A student and a co-researcher have publicly released a dataset on nearly 70,000 users of the dating site OkCupid, including their sexual turn-ons, orientation, usernames and more. And critics say it may be possible to work out users' real identities from the published data.
The situation is raising questions about what type of data researchers should be allowed to collect en masse, repackage and perhaps distribute.
Information posted to OkCupid is semi-public: you can discover some profiles with a Google search if you type in a person's username, and see some of the information they've provided, but not all of it. In order to do that, you need to log into the site. Such semi-public information uploaded to sites like OkCupid and Facebook can still be sensitive when taken out of context—especially if it can be used to identify individuals.

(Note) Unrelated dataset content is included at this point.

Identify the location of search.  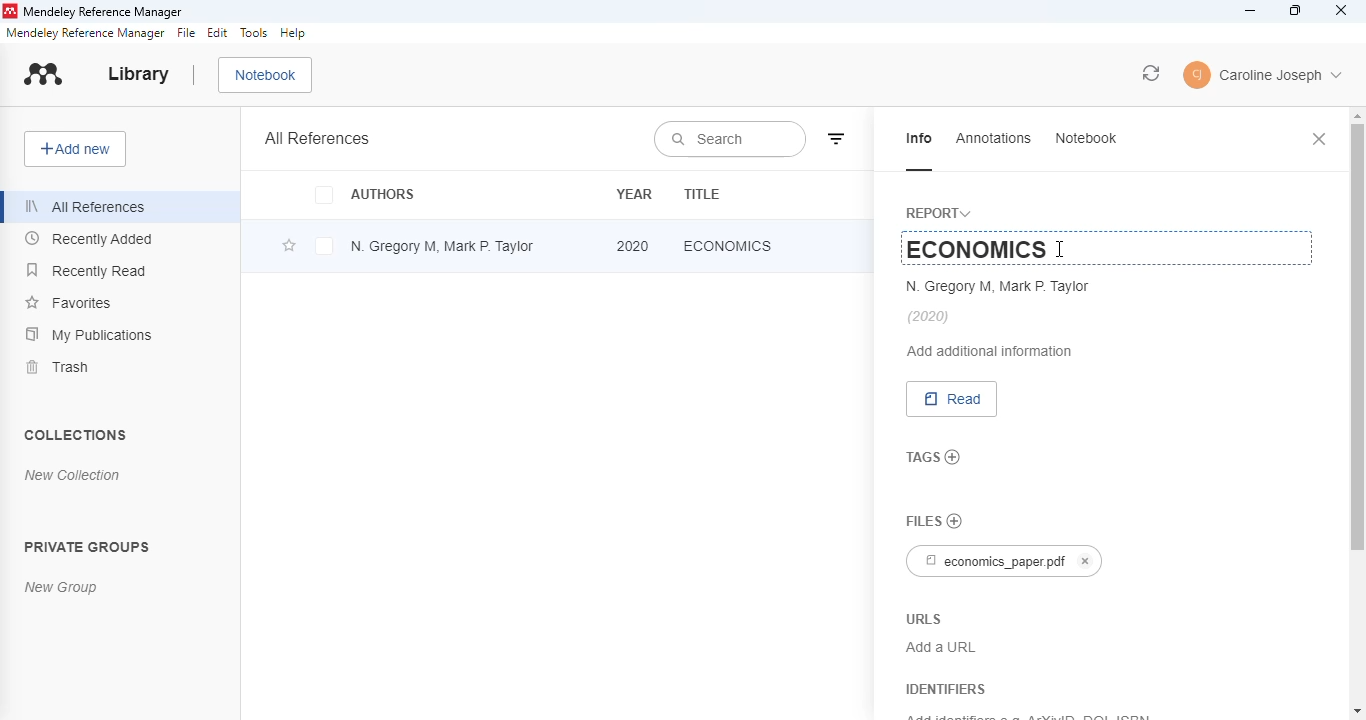
(729, 139).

"OkCupid is an attractive site to gather data from," Emil O. W. Kirkegaard, who identifies himself as a masters student from Aarhus University, Denmark, and Julius D. Bjerrekær, who says he is from the University of Aalborg, also in Denmark, note in their paper "The OKCupid dataset: A very large public dataset of dating site users."
The data was collected between November 2014 to March 2015 using a scraper—an automated tool that saves certain parts of a webpage—from random profiles that had answered a high number of OkCupid's multiple-choice questions. These include things like whether they ever do drugs, whether they'd like to be tied up during sex, or what's their favourite out of a series of romantic situations.

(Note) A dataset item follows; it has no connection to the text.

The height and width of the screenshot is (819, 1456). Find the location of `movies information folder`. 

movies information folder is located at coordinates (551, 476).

"OkCupid is an attractive site to gather data from."
The actual information about users collected included their username, age, gender, location, religious and astrology opinions, their number of photos, and more. The pair also collected the users' answers to the 2,600 most popular questions on the site. For the paper, Kirkegaard and Bjerrekær explored things such as whether it was possible to work out users' general cognitive ability from their answers. A third researcher, Oliver Nordbjerg, is also listed as a contributor on the site Open Science Framework.
This was all information available to users of OkCupid once they were signed in. Arguably, the data was public, as it didn't contain direct messages, or anything of that sort.
"It is our hope that other researchers will use the dataset for their own purposes," the paper reads.
But plenty of academics are unhappy with the publication of this data.
Scott B. Weingart, Digital Humanities Specialist at Carnegie Mellon University (CMU), claimed in a tweet that he could with 90 percent accuracy connect sexual preferences and histories to real names of over 10,000 of the OkCupid users.
"The data may be 'public' (though it must require login and agreement to a [terms of service]) but that does not absolve anyone from an ethical responsibility." Rasmus Munksgaard, a researcher who has previously conducted his own scrapes of dark web marketplaces told Motherboard in a Twitter message.
"The data can be used for deanonymization of individuals and very sensitive information, and they can't opt out either," he continued.
The thing is, what Kirkegaard and his co-researcher did was not illegal, and, more generally, research ethics review boards haven't really caught up with the public-scraping of web data either.
"Anything as large and old as the university system will be slow-moving and difficult to change course, usually by design," Weingart from CMU told Motherboard in an email. "We don't want to rush into anything, we want to understand the outlines and ethics first. This is a case of the world moving much faster than the university system, and we're scrambling to catch up."
OkCupid said the pairs' actions violated the company's terms of service.
Other people working with data from public sources have taken steps to address privacy concerns. In a 2008 paper dealing with information gleaned from Facebook, the authors removed subjects' names and identification numbers, as well as making other researchers agree to a set of terms and conditions for future uses.
"The data can be used for deanonymization of individuals and very sensitive information, and they can't opt out either."
This OkCupid data, meanwhile, seemingly hasn't had any sort of anonymisation applied to it.
Kirkegaard, one of the authors of the paper, told Motherboard in an email "Preferably I would like to wait until the heat has declined a bit before doing any interviews. Not to fan the flames on the social justice warriors." Since the publication of the paper earlier this week, he has uploaded a password protected version of the data. But it is still possible to access the open version, by clicking through the various revisions of the data listed on the publishing site, Motherboard found.
Update: This story has been updated to reflect comment from OkCupid.